Sheesh, I disappear for a few days and look what happens!

 

NE you were doing so well, I thought you'd decided to move forward and try and put your ex behind you? What happened to that?

 

I am sorry that she is leaving and that you are sad about her departure; and I more sad that you think that you shouldn't stick around here anymore :(

 

I know we couldn't help you with your issue, and that the outcome wasn't what you wanted, but we'll miss ya!

 

Remember its never over until the fat lady sings.... just because your ex is moving, it doesn't mean that she will never, ever come back to you. Goodness, stranger things have happened dude!!!

 

What happened to the new gal you met - did you ever hook up for that drink? No matter how you feel about your ex, you should never stop moving forward; take every chance to get out and meet new people. Laugh, live and enjoy life!

 

If you do decide to visit back here, make sure you say hi OK?

Posted

My ex-girl owes me $500 but I will wait a few months before you see me on Judge Judy

  • 2 weeks later...
  • Author
Posted

Green & MW,

I hope you guys re still kicking around here. It's been awhile since I posted and my life has become amazing agin.
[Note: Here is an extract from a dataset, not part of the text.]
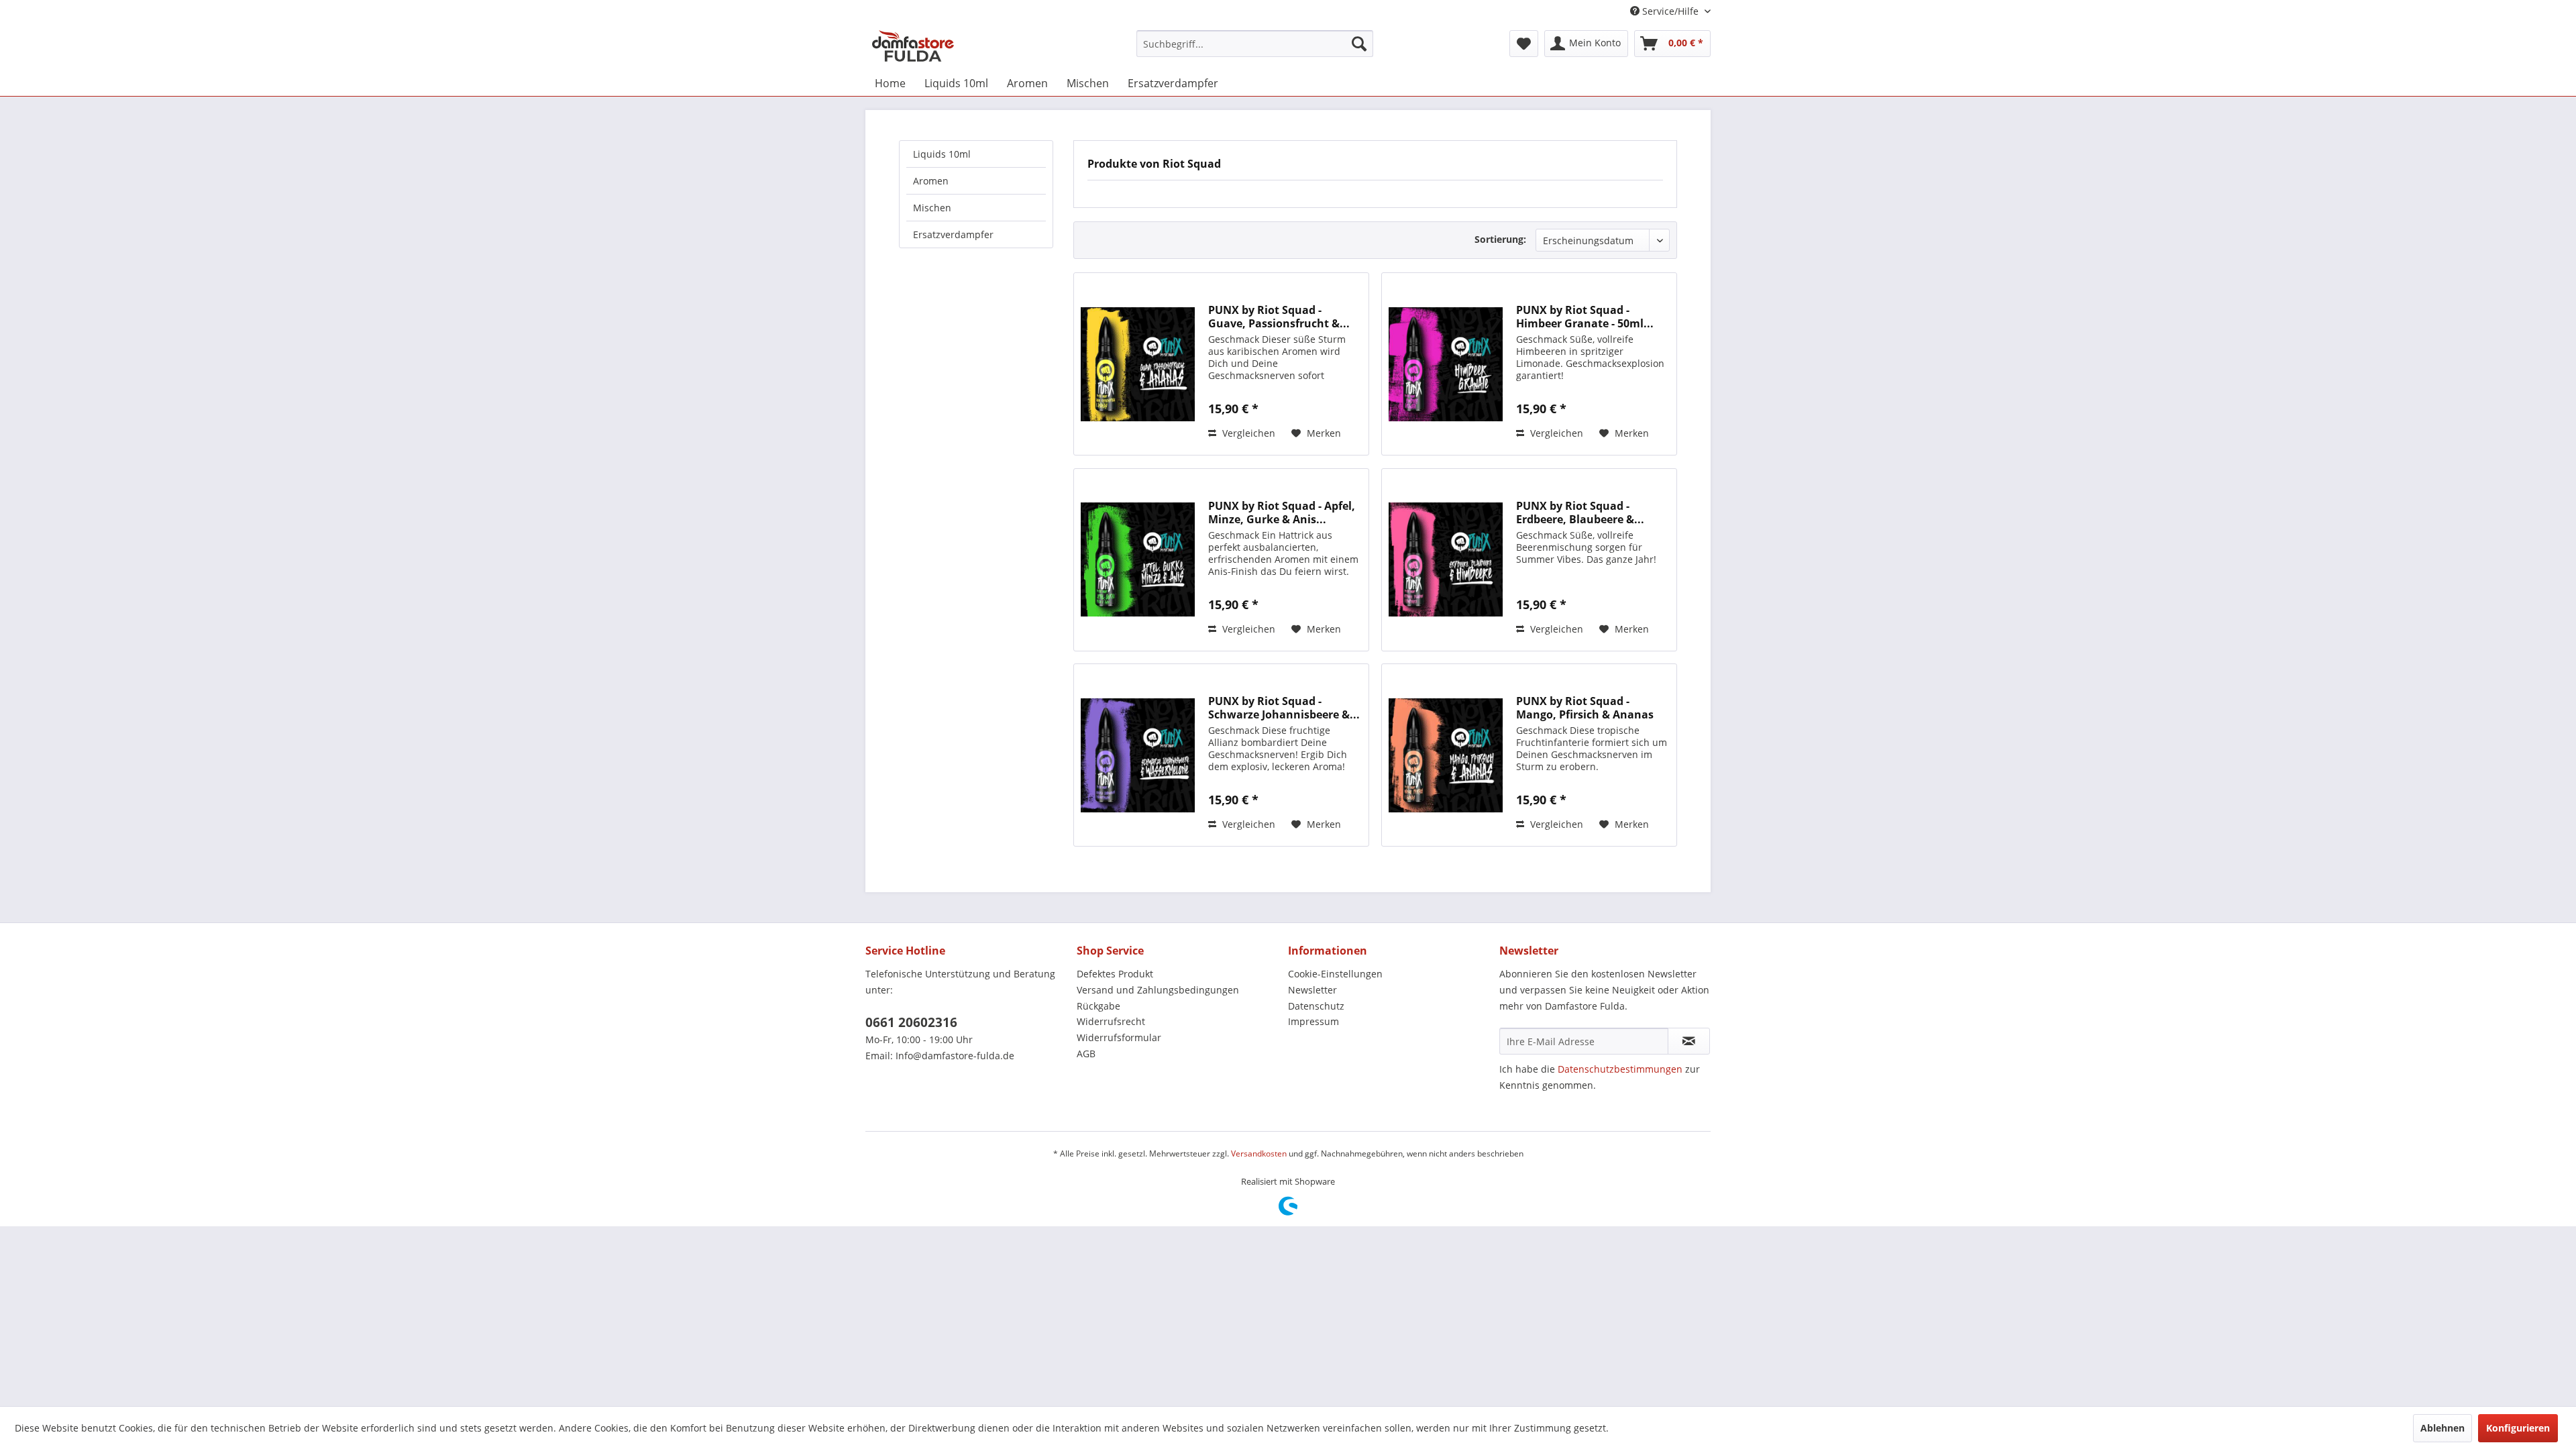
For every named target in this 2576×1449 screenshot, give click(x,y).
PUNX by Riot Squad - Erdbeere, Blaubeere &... (1580, 512)
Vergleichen (1247, 433)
I went to San Diego on a trip to rediscover myself. It was awesome, great stories and lot's of good times.

 

The best part, I met a girl that made me move completely over my ex. We met in Mexico and had the most intense summer fling ever. We hd so much in common, and were pretty much inseperable. She made me laugh and smile again. Now we talk everyday even though I am back in Canada, phone bill should suck.

 

I owe you both so much for your words of encouragement and want to say thank you.

 

I hope to hear updates from you

 

NE

Posted

NE, your post has made my day! I love happy stories! :D

 

I am so glad that you are back on track and I am so glad you decided to come back to LS and let us know how you're travelling.... its great when folks share!

 

Keep in touch & best of luck with your San Diego seductress; I hope something comes of this.

 

And hey, now you can go post in the dating forum instead of the breaking up forum now. LOL. :D:D:D Its a whole new world for you!